Over 1,000 sessions every days, in general, the greater the amount of traffic you’ve got the less of an upward pressure you can observe. The most small effect size we’ve been able to quantify with statistical certainty is a tiny fraction of a percent.
In addition to having a a significant amount of traffic in your website section, you should ensure that the traffic is evenly distributed over a vast number of pages. In the event that more than 50%% of your site’s organic traffic is directed to three or more pages, that means your test is susceptible to changes in the performance of these pages which has nothing to directly relate to the test. This might modify you to believe that the change you’re testing is having an effect , even though it’s really influenced by an unrelated aspect. With the traffic being evenly spread across the entire site section, you are ensuring that these fluctuations specific to the page be even and you’ll be more certain that any impact you observe is real.
3. Pages are tacked arbitrarily
When conducting CRO tests, the most effective method is to place each user at random to either the control or different groups. This will ensure each group is identical due to the high number of participants that are likely to be in.
In the SEO split test, it is necessary to add an additional level of nuance to this strategy. If a website section has a huge amount of pages, and where traffic is evenly dispersed over them, the random approach might determined towards a fair bucketing. However, the majority of websites have pages that receive more traffic as well as others that receive less. Additionally certain pages could be different in their trends and have surges in traffic, particularly in the case of a specific seasonal function.
To make sure that the control groups and different pages of a page are statistically comparable We design the pages in the such a manner that they:
- Similar levels of total traffic
- Similar distributions of traffic among pages within them
- Similar patterns in the flow of traffic over the course of
- Similarity in a number of other statistics
5. Testing pre/post-tests instead of A/B tests.
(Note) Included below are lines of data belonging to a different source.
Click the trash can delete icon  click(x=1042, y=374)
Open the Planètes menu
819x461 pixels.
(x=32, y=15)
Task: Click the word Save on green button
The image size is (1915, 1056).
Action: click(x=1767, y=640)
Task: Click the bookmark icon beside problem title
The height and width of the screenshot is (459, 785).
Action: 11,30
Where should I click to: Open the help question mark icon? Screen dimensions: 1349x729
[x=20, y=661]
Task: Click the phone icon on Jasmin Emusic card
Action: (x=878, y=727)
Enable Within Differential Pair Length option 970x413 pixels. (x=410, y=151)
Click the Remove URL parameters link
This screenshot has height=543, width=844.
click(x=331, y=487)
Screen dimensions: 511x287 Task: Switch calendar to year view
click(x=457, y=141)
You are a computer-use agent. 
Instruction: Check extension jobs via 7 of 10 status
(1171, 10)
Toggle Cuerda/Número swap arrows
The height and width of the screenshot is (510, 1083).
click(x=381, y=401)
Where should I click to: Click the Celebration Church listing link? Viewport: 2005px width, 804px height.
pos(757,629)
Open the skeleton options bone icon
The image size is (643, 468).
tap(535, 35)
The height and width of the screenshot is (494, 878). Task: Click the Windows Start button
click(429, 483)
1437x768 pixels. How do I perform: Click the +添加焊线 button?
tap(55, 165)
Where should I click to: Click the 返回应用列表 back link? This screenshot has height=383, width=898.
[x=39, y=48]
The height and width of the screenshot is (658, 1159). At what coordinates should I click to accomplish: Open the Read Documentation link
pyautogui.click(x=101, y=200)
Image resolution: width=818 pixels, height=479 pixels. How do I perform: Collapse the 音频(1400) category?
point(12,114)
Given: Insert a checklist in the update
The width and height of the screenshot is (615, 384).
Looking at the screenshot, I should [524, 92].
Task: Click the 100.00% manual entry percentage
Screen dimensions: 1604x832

If people refer to it as SEO testing, they are referring to making a alteration to a particular page (or across the entire website) and then determining if the site’s traffic or rankings increase. It’s not a divided test. If you’re making a modification and watching the results, your analysis is subject to external influences, such as:
- Seasonal changes
- Algorithm changes
- Competitor activities
- Your website may gain or lose backlinks
- Any other modifications you make to your website during this period
One way of be able to determine whether a modification has an impact is to perform a appropriate split testwhich is why we came up with ODN. ODN in the first in the first. To account for these external factors it’s crucial to have a control set of pages that you can predict the outcomes of your pages that you’re changing and ensure that the change you’re making is creating an impact.